Black and white world II: Annapurna

We are already walking for a month. We carry our small world on our backs and have smelly feet almost all the time. Our hair is growing long everywhere. The Himalayas are so vast and gorgeous that it is impossible to run through them, even though we sometimes want to as our legs are as if they were made of steel.

Walking through rainforests, witnessing a 15 cm spider, descending on endless stoney stairs down the high-hills, sleeping in freezing cold, watching majestic mountains covered with white cream, living in the rhythm of nature; waking up at 6, sleeping at 9, admiring blooming rhododendrons, being invited to drink fresh, hot blood of yak at blood drinking festival, getting stuck because of food poisoning, walking in strong wind and having sand in our mouths, reading, having ups and downs, eating dal bhat every day, gazing at the scenery and feeling exhausted to death. Especially after climbing 5416 m high pass Thorong La where we met loads of trekkers doing Annapurna circuit in the “right way”. Apparently we are doing it the other way around so we mostly walk completely alone. This is our trek around Annapurna range. It was planned to be eight days long but we just kept on going, from Khopra ridge over Thorong La to Besishahar.

It is challenging. It’s like being the worst and the best version of myself at the same time. The ascends are tough and the descends steep. When my health suffers the factors are just adding together to a disastrous mood that will pass by while I drink another cup of black tea, that Tibetans spice with butter and salt, and roll in my sleeping bag. And, of course, look forward to having tsampa porridge in the morning.

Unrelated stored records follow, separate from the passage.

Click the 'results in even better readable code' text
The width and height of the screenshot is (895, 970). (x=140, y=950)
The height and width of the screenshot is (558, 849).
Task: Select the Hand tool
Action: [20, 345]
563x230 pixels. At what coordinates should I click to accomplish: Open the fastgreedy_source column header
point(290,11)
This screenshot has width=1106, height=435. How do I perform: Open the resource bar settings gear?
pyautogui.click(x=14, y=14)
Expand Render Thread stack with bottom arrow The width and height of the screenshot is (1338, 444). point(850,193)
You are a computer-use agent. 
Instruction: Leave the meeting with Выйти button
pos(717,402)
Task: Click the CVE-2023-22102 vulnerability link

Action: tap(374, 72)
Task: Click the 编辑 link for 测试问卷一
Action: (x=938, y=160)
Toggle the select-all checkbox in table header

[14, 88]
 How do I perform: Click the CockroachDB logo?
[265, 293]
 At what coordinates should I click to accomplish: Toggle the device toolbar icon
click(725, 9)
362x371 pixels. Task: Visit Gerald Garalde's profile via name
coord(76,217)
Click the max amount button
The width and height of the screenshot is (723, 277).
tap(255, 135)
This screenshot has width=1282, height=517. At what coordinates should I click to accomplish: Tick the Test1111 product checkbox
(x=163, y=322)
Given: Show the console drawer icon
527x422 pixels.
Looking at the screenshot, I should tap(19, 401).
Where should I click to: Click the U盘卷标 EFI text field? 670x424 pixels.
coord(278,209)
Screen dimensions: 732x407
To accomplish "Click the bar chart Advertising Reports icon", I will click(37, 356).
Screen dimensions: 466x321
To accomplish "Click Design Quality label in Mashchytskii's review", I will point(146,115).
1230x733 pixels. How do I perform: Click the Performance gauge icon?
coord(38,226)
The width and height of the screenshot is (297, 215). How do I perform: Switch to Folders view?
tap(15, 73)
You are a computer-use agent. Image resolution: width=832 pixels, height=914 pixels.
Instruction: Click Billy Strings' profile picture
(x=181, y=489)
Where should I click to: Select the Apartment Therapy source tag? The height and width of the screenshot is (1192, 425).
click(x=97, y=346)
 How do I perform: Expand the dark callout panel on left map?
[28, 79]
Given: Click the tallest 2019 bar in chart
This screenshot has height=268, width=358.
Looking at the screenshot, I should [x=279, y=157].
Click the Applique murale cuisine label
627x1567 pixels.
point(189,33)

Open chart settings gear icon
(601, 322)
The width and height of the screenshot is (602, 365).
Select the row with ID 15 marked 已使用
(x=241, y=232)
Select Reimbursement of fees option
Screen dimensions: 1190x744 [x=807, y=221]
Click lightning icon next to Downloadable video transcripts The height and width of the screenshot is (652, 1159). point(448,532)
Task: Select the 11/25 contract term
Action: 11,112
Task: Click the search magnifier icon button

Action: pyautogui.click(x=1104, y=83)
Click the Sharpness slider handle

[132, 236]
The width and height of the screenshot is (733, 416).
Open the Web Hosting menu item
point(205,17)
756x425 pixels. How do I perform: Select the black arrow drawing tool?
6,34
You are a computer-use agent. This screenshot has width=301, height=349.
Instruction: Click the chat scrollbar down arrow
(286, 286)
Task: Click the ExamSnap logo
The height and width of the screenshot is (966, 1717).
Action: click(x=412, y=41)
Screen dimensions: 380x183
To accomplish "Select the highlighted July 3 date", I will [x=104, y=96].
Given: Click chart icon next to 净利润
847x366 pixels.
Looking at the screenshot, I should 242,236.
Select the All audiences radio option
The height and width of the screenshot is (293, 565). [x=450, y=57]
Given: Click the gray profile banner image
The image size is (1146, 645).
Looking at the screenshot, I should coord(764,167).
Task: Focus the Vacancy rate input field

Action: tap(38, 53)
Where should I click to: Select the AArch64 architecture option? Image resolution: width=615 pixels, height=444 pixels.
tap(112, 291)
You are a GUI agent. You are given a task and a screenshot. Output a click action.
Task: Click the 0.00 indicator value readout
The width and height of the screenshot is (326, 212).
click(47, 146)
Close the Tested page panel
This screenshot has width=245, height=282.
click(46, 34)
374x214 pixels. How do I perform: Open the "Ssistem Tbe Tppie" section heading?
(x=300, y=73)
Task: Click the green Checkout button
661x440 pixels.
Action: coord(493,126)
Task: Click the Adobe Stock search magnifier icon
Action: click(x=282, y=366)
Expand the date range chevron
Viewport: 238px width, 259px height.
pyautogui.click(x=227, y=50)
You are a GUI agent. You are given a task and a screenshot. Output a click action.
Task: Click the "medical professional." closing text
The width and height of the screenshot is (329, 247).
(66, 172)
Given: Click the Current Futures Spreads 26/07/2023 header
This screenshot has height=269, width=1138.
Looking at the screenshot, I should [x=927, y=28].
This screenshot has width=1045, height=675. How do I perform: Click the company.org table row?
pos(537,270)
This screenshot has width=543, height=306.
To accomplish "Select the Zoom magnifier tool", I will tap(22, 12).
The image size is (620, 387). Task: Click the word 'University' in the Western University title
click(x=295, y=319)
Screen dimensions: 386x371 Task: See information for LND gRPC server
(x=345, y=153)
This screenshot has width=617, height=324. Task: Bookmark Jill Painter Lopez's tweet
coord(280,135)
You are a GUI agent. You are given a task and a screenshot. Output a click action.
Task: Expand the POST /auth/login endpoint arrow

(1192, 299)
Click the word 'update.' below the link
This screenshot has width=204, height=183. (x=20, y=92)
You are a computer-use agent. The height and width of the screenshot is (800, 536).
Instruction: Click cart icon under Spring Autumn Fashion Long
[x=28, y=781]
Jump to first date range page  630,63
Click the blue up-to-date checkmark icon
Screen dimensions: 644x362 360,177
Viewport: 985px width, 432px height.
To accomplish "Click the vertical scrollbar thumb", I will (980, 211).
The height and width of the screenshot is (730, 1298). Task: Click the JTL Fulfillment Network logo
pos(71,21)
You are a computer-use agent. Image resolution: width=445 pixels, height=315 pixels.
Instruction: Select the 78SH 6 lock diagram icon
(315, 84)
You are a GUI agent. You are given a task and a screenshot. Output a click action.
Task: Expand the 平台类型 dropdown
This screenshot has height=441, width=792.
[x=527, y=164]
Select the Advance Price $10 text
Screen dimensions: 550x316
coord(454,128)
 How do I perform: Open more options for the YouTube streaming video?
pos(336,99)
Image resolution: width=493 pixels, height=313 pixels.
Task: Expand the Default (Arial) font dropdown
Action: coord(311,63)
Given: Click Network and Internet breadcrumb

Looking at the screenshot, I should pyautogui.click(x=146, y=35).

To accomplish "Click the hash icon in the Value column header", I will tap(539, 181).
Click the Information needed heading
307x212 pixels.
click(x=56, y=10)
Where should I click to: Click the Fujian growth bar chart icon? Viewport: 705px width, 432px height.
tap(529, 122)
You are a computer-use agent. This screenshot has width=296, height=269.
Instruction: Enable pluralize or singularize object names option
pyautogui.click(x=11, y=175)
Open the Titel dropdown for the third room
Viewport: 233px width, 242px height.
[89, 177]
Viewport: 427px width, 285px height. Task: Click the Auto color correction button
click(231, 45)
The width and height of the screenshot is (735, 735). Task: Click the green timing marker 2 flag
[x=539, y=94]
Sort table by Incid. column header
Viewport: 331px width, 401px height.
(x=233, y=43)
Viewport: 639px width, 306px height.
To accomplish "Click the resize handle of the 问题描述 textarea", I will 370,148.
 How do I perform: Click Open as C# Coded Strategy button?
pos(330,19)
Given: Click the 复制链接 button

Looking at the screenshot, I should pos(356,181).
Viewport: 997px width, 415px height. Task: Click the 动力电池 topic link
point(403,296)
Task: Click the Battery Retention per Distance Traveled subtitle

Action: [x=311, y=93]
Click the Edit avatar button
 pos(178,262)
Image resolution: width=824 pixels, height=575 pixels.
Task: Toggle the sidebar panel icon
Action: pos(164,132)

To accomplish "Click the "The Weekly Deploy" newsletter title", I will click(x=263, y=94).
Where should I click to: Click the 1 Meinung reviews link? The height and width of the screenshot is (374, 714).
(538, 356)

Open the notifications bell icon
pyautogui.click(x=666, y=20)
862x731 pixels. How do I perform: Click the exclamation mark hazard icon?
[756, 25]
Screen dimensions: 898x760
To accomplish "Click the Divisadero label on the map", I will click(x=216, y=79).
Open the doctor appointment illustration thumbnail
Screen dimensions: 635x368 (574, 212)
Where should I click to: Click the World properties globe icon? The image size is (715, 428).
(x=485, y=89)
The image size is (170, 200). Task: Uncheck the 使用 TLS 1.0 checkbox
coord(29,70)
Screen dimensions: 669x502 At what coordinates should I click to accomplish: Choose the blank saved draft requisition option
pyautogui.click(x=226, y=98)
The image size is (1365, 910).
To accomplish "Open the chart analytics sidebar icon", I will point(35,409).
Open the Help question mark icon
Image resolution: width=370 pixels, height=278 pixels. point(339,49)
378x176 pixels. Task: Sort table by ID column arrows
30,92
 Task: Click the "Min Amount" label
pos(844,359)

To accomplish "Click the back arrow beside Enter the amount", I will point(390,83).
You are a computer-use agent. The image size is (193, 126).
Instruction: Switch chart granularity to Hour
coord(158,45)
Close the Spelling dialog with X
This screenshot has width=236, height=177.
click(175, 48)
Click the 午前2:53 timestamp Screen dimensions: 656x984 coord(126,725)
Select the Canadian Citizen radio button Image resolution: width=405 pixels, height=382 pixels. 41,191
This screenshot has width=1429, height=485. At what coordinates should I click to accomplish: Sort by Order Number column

People in the high hills live a peaceful life. They sit together in front of their houses, chat and observe what is going on on the main square in front of the gompa. Many animals step into the shot and apparently it’s ‘baby time’ as a man from the village told us. In front of the fence is a herd of baby goats. Nevertheless, the winter was tough and cold, many yaks died and mothers don’t have enough milk for their offsprings. The land is rocky, poor and cold and mostly uninhabited during the winter. Tibetan influence makes the culture with a mixture of hinduism and buddhism a special place to explore. Who knows how will Thakalis’ life look like when Nepalese succeed in building roads to the villages. Now every kilometer with the bus through Kali Gandhaki valley on the bumpy road makes an adventurous experience.

I wonder why do among all the places we’ve been to this one vibrates to me the most; the commotion of the cities and tranquillity of the countryside. Maybe I am, at last, ready to let go.